La situation sécuritaire continue de se détériorer en Haïti. Selon un bilan provisoire communiqué par les Nations unies, au moins 78 personnes ont été tuées ces six derniers jours dans de violents affrontements entre gangs armés dans la capitale Port-au-Prince et ses environs.
D’après le Bureau intégré des Nations unies en Haïti (BINUH), les combats ont principalement éclaté dans les communes de Cité Soleil et Croix-des-Bouquets, deux zones régulièrement secouées par les violences des groupes armés. Le bilan fait également état d’au moins 66 blessés, tandis que plusieurs victimes seraient des civils pris au piège des échanges de tirs.
Les violences ont provoqué un important déplacement de populations. Selon les organisations humanitaires, plus de 5 000 personnes ont été contraintes de fuir leurs habitations depuis le début des affrontements.
La crise a également gravement affecté le système de santé déjà fragile du pays. Plusieurs structures médicales ont dû suspendre leurs activités après les combats. L’ONG Médecins Sans Frontières a notamment annoncé l’évacuation de certaines installations à Cité Soleil après qu’un de ses agents de sécurité a été touché par balle.

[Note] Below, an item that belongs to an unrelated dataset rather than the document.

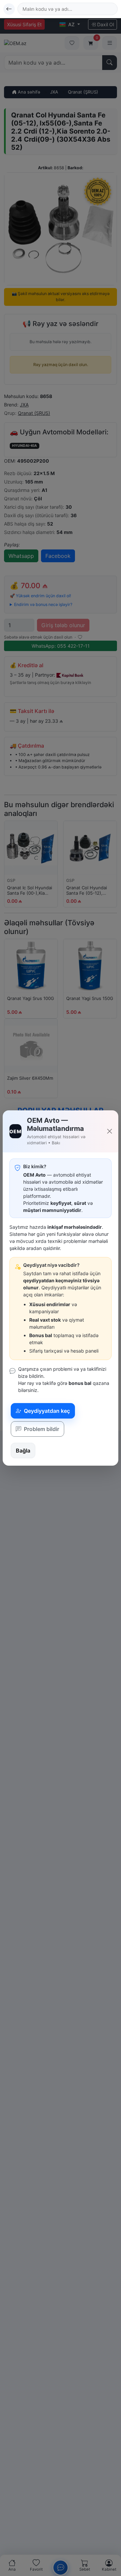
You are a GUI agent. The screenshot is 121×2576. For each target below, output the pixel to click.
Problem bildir (41, 1429)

Depuis l’assassinat du président Jovenel Moïse en 2021, Haïti traverse une profonde crise politique et sécuritaire. Les gangs armés contrôlent aujourd’hui une grande partie de la capitale et multiplient les attaques, enlèvements, assassinats et actes de pillage.
Selon les dernières données des Nations unies, plus de 1 600 personnes ont déjà été tuées en Haïti au cours du premier trimestre 2026, illustrant l’ampleur de la crise humanitaire qui secoue le pays.
Face à cette situation alarmante, une nouvelle force multinationale soutenue par l’ONU est en cours de déploiement afin de tenter de restaurer l’ordre dans le pays. Toutefois, plusieurs observateurs craignent que les moyens actuellement mobilisés restent insuffisants face à la puissance des groupes armés qui continuent d’étendre leur influence dans plusieurs régions du pays.